*** Block opens ***
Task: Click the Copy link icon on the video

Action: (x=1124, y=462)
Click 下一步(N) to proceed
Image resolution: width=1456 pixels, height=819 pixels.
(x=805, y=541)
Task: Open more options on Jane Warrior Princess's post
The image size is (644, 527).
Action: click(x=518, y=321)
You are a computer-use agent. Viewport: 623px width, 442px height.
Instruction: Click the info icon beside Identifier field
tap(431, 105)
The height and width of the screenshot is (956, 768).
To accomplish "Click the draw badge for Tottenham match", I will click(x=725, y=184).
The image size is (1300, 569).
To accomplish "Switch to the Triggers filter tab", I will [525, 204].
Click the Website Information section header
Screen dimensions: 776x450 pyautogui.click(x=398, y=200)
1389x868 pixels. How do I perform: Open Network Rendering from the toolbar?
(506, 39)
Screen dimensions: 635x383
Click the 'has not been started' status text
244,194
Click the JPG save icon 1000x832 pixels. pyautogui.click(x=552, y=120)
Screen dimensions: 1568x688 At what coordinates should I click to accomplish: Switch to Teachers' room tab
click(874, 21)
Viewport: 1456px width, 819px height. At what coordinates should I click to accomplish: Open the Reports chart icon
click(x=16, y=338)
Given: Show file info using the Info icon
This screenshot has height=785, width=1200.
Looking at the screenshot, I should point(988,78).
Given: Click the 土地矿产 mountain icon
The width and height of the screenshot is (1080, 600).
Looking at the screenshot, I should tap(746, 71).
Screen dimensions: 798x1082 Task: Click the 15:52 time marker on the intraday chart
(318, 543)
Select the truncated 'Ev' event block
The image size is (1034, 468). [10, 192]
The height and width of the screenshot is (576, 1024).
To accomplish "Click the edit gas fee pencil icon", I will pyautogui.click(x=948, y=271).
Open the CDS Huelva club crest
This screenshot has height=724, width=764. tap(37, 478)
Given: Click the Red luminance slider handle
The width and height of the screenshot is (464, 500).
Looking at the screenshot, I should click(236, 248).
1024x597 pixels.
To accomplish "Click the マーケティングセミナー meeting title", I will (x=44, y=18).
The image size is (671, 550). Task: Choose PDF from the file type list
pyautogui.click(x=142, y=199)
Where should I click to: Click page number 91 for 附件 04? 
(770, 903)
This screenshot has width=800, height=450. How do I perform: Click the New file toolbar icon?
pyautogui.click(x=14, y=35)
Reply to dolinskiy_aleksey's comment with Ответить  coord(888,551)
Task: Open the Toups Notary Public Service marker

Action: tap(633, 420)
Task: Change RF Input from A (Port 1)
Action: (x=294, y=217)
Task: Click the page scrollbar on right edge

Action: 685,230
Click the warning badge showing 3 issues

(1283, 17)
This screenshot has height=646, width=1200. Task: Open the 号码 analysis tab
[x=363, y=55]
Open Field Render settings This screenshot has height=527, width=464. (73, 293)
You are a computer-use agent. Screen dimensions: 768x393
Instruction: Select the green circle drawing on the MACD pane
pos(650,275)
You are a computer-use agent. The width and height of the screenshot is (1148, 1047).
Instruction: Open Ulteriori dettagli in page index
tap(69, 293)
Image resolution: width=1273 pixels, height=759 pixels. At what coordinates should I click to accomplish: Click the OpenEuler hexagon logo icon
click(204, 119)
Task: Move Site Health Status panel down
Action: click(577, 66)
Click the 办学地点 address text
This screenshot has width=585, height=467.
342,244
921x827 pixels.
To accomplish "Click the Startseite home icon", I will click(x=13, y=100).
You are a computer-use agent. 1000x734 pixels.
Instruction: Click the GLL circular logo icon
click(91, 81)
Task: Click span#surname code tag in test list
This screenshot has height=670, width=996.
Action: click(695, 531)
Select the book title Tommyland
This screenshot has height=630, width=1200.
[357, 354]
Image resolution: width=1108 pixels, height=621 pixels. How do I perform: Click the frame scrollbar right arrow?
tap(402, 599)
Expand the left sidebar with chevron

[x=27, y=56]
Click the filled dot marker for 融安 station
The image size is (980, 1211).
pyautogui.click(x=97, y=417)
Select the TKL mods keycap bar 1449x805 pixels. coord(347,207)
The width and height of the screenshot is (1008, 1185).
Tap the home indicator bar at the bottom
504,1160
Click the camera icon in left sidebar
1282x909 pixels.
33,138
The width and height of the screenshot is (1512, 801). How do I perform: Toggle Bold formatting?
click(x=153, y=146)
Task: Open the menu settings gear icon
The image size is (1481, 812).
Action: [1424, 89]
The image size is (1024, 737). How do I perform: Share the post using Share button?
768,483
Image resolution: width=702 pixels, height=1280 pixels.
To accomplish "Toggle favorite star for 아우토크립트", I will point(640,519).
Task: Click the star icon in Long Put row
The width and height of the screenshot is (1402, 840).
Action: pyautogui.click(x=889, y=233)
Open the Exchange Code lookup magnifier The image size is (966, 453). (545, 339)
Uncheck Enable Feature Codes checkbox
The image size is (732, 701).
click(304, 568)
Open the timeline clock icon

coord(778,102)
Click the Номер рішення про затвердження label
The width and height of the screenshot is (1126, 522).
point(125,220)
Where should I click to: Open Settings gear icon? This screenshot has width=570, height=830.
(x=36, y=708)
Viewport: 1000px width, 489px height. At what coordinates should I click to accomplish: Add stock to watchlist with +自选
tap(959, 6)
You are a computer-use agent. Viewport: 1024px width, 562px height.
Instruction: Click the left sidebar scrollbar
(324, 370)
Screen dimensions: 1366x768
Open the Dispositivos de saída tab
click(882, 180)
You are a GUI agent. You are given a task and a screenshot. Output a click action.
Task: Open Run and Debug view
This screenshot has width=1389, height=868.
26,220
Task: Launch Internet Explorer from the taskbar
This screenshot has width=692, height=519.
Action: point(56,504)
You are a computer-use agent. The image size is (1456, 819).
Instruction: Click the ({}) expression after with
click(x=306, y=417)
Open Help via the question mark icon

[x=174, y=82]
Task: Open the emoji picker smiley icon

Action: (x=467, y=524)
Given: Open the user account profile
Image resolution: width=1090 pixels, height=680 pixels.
*** Block closes ***
- **Aim of the exercise**
Each record above is to be returned verbatim.

- **Answer below**
Task: Click the Copy link icon on the video

Action: (x=1124, y=462)
Click 下一步(N) to proceed
Image resolution: width=1456 pixels, height=819 pixels.
(x=805, y=541)
Task: Open more options on Jane Warrior Princess's post
The image size is (644, 527).
Action: click(x=518, y=321)
You are a computer-use agent. Viewport: 623px width, 442px height.
Instruction: Click the info icon beside Identifier field
tap(431, 105)
The height and width of the screenshot is (956, 768).
To accomplish "Click the draw badge for Tottenham match", I will click(x=725, y=184).
The image size is (1300, 569).
To accomplish "Switch to the Triggers filter tab", I will [525, 204].
Click the Website Information section header
Screen dimensions: 776x450 pyautogui.click(x=398, y=200)
1389x868 pixels. How do I perform: Open Network Rendering from the toolbar?
(506, 39)
Screen dimensions: 635x383
Click the 'has not been started' status text
244,194
Click the JPG save icon 1000x832 pixels. pyautogui.click(x=552, y=120)
Screen dimensions: 1568x688 At what coordinates should I click to accomplish: Switch to Teachers' room tab
click(874, 21)
Viewport: 1456px width, 819px height. At what coordinates should I click to accomplish: Open the Reports chart icon
click(x=16, y=338)
Given: Show file info using the Info icon
This screenshot has height=785, width=1200.
Looking at the screenshot, I should point(988,78).
Given: Click the 土地矿产 mountain icon
The width and height of the screenshot is (1080, 600).
Looking at the screenshot, I should tap(746, 71).
Screen dimensions: 798x1082 Task: Click the 15:52 time marker on the intraday chart
(318, 543)
Select the truncated 'Ev' event block
The image size is (1034, 468). [10, 192]
The height and width of the screenshot is (576, 1024).
To accomplish "Click the edit gas fee pencil icon", I will pyautogui.click(x=948, y=271).
Open the CDS Huelva club crest
This screenshot has height=724, width=764. tap(37, 478)
Given: Click the Red luminance slider handle
The width and height of the screenshot is (464, 500).
Looking at the screenshot, I should click(236, 248).
1024x597 pixels.
To accomplish "Click the マーケティングセミナー meeting title", I will (x=44, y=18).
The image size is (671, 550). Task: Choose PDF from the file type list
pyautogui.click(x=142, y=199)
Where should I click to: Click page number 91 for 附件 04? 
(770, 903)
This screenshot has width=800, height=450. How do I perform: Click the New file toolbar icon?
pyautogui.click(x=14, y=35)
Reply to dolinskiy_aleksey's comment with Ответить  coord(888,551)
Task: Open the Toups Notary Public Service marker

Action: tap(633, 420)
Task: Change RF Input from A (Port 1)
Action: (x=294, y=217)
Task: Click the page scrollbar on right edge

Action: 685,230
Click the warning badge showing 3 issues

(1283, 17)
This screenshot has height=646, width=1200. Task: Open the 号码 analysis tab
[x=363, y=55]
Open Field Render settings This screenshot has height=527, width=464. (73, 293)
You are a computer-use agent. Screen dimensions: 768x393
Instruction: Select the green circle drawing on the MACD pane
pos(650,275)
You are a computer-use agent. The width and height of the screenshot is (1148, 1047).
Instruction: Open Ulteriori dettagli in page index
tap(69, 293)
Image resolution: width=1273 pixels, height=759 pixels. At what coordinates should I click to accomplish: Click the OpenEuler hexagon logo icon
click(204, 119)
Task: Move Site Health Status panel down
Action: click(577, 66)
Click the 办学地点 address text
This screenshot has width=585, height=467.
342,244
921x827 pixels.
To accomplish "Click the Startseite home icon", I will click(x=13, y=100).
You are a computer-use agent. 1000x734 pixels.
Instruction: Click the GLL circular logo icon
click(91, 81)
Task: Click span#surname code tag in test list
This screenshot has height=670, width=996.
Action: click(695, 531)
Select the book title Tommyland
This screenshot has height=630, width=1200.
[357, 354]
Image resolution: width=1108 pixels, height=621 pixels. How do I perform: Click the frame scrollbar right arrow?
tap(402, 599)
Expand the left sidebar with chevron

[x=27, y=56]
Click the filled dot marker for 融安 station
The image size is (980, 1211).
pyautogui.click(x=97, y=417)
Select the TKL mods keycap bar 1449x805 pixels. coord(347,207)
The width and height of the screenshot is (1008, 1185).
Tap the home indicator bar at the bottom
504,1160
Click the camera icon in left sidebar
1282x909 pixels.
33,138
The width and height of the screenshot is (1512, 801). How do I perform: Toggle Bold formatting?
click(x=153, y=146)
Task: Open the menu settings gear icon
The image size is (1481, 812).
Action: [1424, 89]
The image size is (1024, 737). How do I perform: Share the post using Share button?
768,483
Image resolution: width=702 pixels, height=1280 pixels.
To accomplish "Toggle favorite star for 아우토크립트", I will point(640,519).
Task: Click the star icon in Long Put row
The width and height of the screenshot is (1402, 840).
Action: pyautogui.click(x=889, y=233)
Open the Exchange Code lookup magnifier The image size is (966, 453). (545, 339)
Uncheck Enable Feature Codes checkbox
The image size is (732, 701).
click(304, 568)
Open the timeline clock icon

coord(778,102)
Click the Номер рішення про затвердження label
The width and height of the screenshot is (1126, 522).
point(125,220)
Where should I click to: Open Settings gear icon? This screenshot has width=570, height=830.
(x=36, y=708)
Viewport: 1000px width, 489px height. At what coordinates should I click to accomplish: Add stock to watchlist with +自选
tap(959, 6)
You are a computer-use agent. Viewport: 1024px width, 562px height.
Instruction: Click the left sidebar scrollbar
(324, 370)
Screen dimensions: 1366x768
Open the Dispositivos de saída tab
click(882, 180)
You are a GUI agent. You are given a task and a screenshot. Output a click action.
Task: Open Run and Debug view
This screenshot has width=1389, height=868.
26,220
Task: Launch Internet Explorer from the taskbar
This screenshot has width=692, height=519.
Action: point(56,504)
You are a computer-use agent. The image size is (1456, 819).
Instruction: Click the ({}) expression after with
click(x=306, y=417)
Open Help via the question mark icon

[x=174, y=82]
Task: Open the emoji picker smiley icon

Action: (x=467, y=524)
Given: Open the user account profile
Image resolution: width=1090 pixels, height=680 pixels.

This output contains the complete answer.